Common Carp are confirmed in 29 water bodies in the District, but are likely present in many more.

Current Research on Common Carp

The MCWD is currently developing a research study with the University of Minnesota to study Common Carp in the Six-Mile Creek sub-watershed.  This study will bring a better understanding of carp in this sub-watershed and will lead to a more cost-efficient, long-term strategy to reduce carp numbers in this system.  Other University of Minnesota studies on Common Carp have indicated many variables that need to be addressed to successfully reduce the population.

Common Carp management in other areas of the District

Carp management will only be undertaken by the MCWD if a significant ecological issue is identified.  The District will continue to be involved in research, and apply what is learned to other situations.

3.      Zebra Mussels

Where they are present

  • Lake Minnetonka and Minnehaha Creek

Zebra Mussels were first discovered in Lake Minnetonka in 2010, but were likely present a couple years prior to that.  As Lake Minnetonka is connected to the Minnehaha Creek at the Grays Bay dam, they have since spread to parts of the Minnehaha Creek.
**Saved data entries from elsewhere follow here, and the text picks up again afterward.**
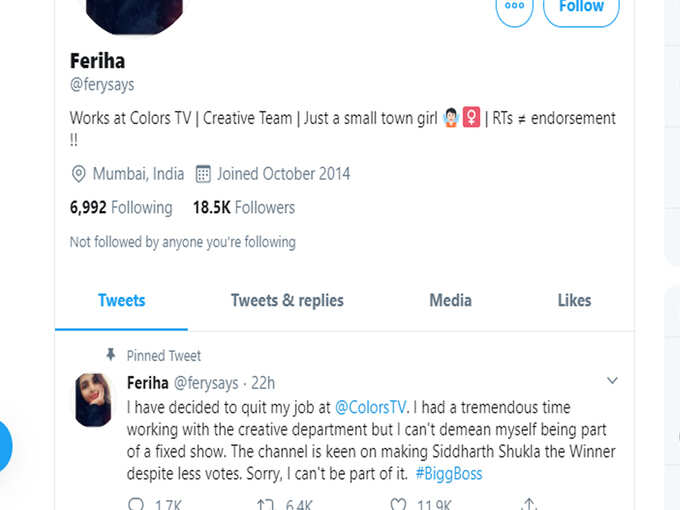Screen dimensions: 680x510
Task: Like the pinned tweet with heart icon
Action: tap(398, 504)
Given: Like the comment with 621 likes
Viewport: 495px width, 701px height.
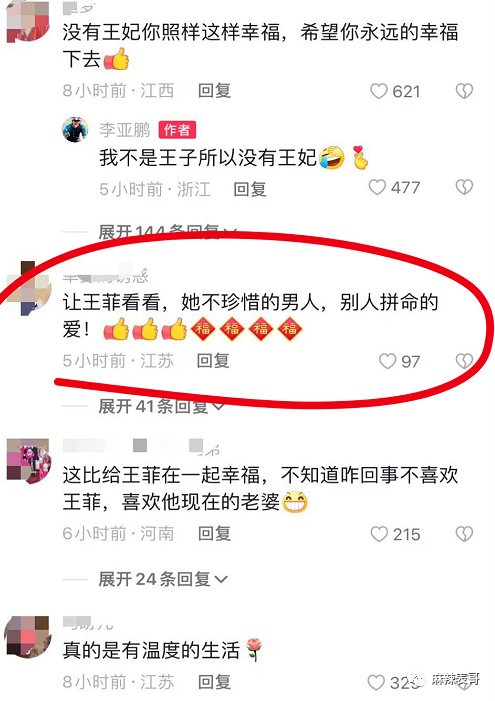Looking at the screenshot, I should point(378,91).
Current Research on Zebra Mussels

Lake Minnetonka:  In 2011, the MCWD initiated a three-year study to assess the Zebra Mussel population on Lake Minnetonka and examine the effects on the water quality and algal community in the lake.  After completing the study in 2013, the MCWD will assess which aspects of the study should be continued and which should be looked at as on-going monitoring.
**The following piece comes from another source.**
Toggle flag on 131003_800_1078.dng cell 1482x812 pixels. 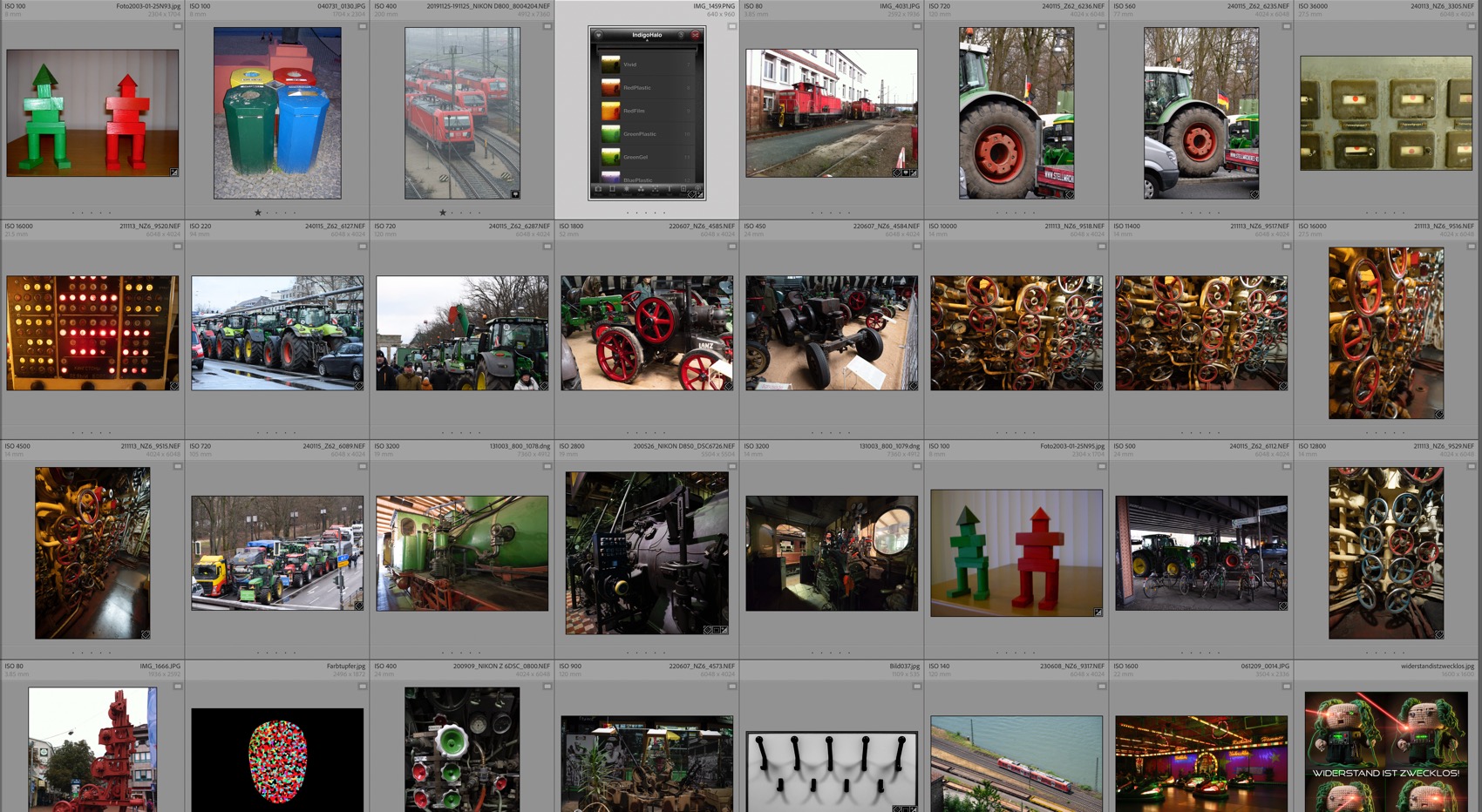547,466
Zequanox:  In 2013, the MCWD is developing a partnership with the USGS and University of Minnesota to study the effectiveness of a product called Zequanox to control Zebra Mussels in an open-lake environment.  If successful, Zequanox could be the first selective control tool available to water resource managers to manage Zebra Mussels in an open-lake environment.  It would likely not be feasible to control Zebra Mussels on a lake-wide basis with Zequanox, but the product may be a useful rapid-response tool, for control on spot treatments, to slow the expansion rate of reproducing Zebra Mussels at known locations.

Determine infestation level of confirmed water bodies

Infestation levels in Lake Minnetonka are already being studied by MCWD, with the population expanding and spreading west-ward in the lake.  Infestation levels have also been monitored in the Minnehaha Creek and have not been found past the Browndale Dam in Edina as of the fall of 2012.  Zebra Mussels in Lake Minnetonka are widespread and beyond the containment stage.  Zebra Mussels in Minnehaha Creek are being monitored, and if the situation arises where containment is possible to prevent introduction to the Minneapolis Chain-of-Lakes, it will be undertaken.

Confirm presence/absence of Zebra Mussels in waterbodies where data are missing

All of the larger water bodies in the MCWD have been monitored for the presence of Zebra Mussels, and none have been found as of 2012. 

Periodic, ongoing monitoring in all water bodies in the MCWD

All water bodies in the MCWD will get periodic monitoring for Zebra Mussels, with more frequent monitoring for the larger water bodies in the District.  The District will perform or coordinate monitoring, as well as centralizing the collection of monitoring data and reports.

OTHER INVASIVE PLANTS OF CONCERN

The MISAC list of invasive species also lists several terrestrial plants that, while not classified as aquatic, are of concern in wetland habitats.  The following is present within the District:

Reed Canarygrass  
(non-native ecotypes/hybrids)                  
(Phalaris arundinacea)Severe

Other species of concern, but not on the MISAC list of invasive species, include:

European Common Reed(Phragmites australis subspp. australis)
*Narrow-leaf Cattail(Typha angustifolia)
*Hybrid Cattail  (Typha angustolifolia Typha latifolia [Broad-leaf Cattail; native])
Glossy Buckthorn and its cultivars(Frangula alnus; syn. Rhamnus frangula)

* There is disagreement whether these species are native to North America; the Minnesota DNR does not officially consider them to be non-native.